A en croire l’étude confiée par l’Agence bio au cabinet Gressard en partenariat avec CSA (réalisée du 18 février au 6 mars 2009), le mouvement d’introduction de produits biologiques en restauration collective est enclenché. « Début 2009, les estimations issues de cette étude font apparaître que 36 % des établissements de la restauration collective (soit 36 000 établissements environ) ont déclaré proposer des produits bio ne serait-ce que de temps en temps », annonce Élisabeth Mercier, directrice de l’Agence bio, contre 14 % en 2006 et 25 % en 2007. S’il y a peu d’écart entre les établissements en gestion directe et ceux en gestion concédée, le secteur de l’enseignement – et d’autant plus le secteur public – reste le plus concerné par cette évolution. 46 % des établissements de l’enseignement ont déclaré proposer des produits biologiques dans leurs menus. Si le pain reste peu introduit « pour des raisons de disponibilité », selon la directrice de l’agence, les fruits frais (la pomme en particulier) et les produits laitiers (le yaourt en tête) tiennent le haut du panier. Les produits frais sont davantage plébiscités que les produits surgelés, même si à terme ces derniers auront tendance à se développer.

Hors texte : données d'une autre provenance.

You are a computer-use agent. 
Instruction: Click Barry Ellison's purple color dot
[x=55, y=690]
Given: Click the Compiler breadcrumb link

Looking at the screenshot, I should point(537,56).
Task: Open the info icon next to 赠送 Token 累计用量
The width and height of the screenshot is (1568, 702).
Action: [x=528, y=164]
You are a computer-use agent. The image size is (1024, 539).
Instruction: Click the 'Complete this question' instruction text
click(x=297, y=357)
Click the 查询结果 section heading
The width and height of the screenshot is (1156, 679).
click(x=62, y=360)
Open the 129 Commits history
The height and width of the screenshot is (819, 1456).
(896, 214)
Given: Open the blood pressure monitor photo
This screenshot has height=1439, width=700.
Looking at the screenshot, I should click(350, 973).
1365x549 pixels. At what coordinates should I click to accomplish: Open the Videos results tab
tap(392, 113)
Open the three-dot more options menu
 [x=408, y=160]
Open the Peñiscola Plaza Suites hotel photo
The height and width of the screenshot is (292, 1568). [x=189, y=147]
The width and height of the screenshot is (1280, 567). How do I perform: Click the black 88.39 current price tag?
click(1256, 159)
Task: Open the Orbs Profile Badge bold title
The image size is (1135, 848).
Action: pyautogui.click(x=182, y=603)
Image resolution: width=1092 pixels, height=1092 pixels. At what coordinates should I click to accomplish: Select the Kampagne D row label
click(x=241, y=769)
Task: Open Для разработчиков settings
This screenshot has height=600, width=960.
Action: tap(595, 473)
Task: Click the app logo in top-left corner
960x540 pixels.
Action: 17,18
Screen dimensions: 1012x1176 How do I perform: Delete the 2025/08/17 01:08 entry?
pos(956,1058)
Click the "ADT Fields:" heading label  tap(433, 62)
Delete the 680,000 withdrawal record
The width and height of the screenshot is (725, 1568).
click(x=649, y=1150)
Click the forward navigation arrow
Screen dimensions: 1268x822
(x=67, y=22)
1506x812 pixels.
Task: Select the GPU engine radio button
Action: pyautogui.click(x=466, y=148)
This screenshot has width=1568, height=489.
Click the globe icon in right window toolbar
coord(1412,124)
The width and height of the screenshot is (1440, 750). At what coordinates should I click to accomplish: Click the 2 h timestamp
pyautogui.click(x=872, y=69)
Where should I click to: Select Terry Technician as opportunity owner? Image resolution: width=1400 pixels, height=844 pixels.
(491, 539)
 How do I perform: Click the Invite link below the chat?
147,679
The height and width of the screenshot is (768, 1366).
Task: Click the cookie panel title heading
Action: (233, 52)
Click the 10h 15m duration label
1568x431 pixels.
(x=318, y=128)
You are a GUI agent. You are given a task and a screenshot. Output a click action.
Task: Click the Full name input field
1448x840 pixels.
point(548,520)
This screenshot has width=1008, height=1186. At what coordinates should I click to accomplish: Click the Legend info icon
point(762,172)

23 % de surcoût en moyenne
Toutefois, les achats de produits biologiques en restauration collective ont été estimés à 44 millions d’euros en 2008 pour l’ensemble des familles de produits (frais, surgelés, épicerie), représentant 0,6 % de l’ensemble des achats de la restauration collective à caractère social. Pour ainsi dire une goutte d’eau dans l’océan, au regard de l’objectif du Grenelle de l’environnement d’introduire 20 % de produits biologiques d’ici à 2012 dans la restauration collective. Le surcoût que représentent les produits biologiques et le problème de disponibilité des produits restent logiquement les principaux freins. Si 14 % des établissements ayant introduit des produits bio ont déclaré n’avoir aucun surcoût (grâce au remplacement de certains produits par d’autres moins coûteux), 86 % ont déclaré un surcoût de 23 % en moyenne. Et Élisabeth Mercier avoue volontiers que ce surcoût peut atteindre 30 % quand l’établissement a choisi un menu constitué entièrement de produits biologiques, tout en ajoutant que « la période de transition reste importante dans le surcoût ». « Pendant les premières années, les établissements tâtonnent, l’expérience peut être positive sur les 2 à 3 ans à venir », note-t-elle. Quant aux importations, dues au manque d’offre en France, elles continuent à être fortes (10 à 15 % en volaille ou plus de la moitié pour les produits d’épicerie type riz ou pâtes, par exemple). Malgré ces points d’achoppements, Élisabeth Mercier considère que « l’objectif du Grenelle est accessible » au vu des prévisions réalisées en fonction des établissements qui ont déclaré avoir l’intention d’introduire des produits biologiques d’ici à 2012 (soit 71 %).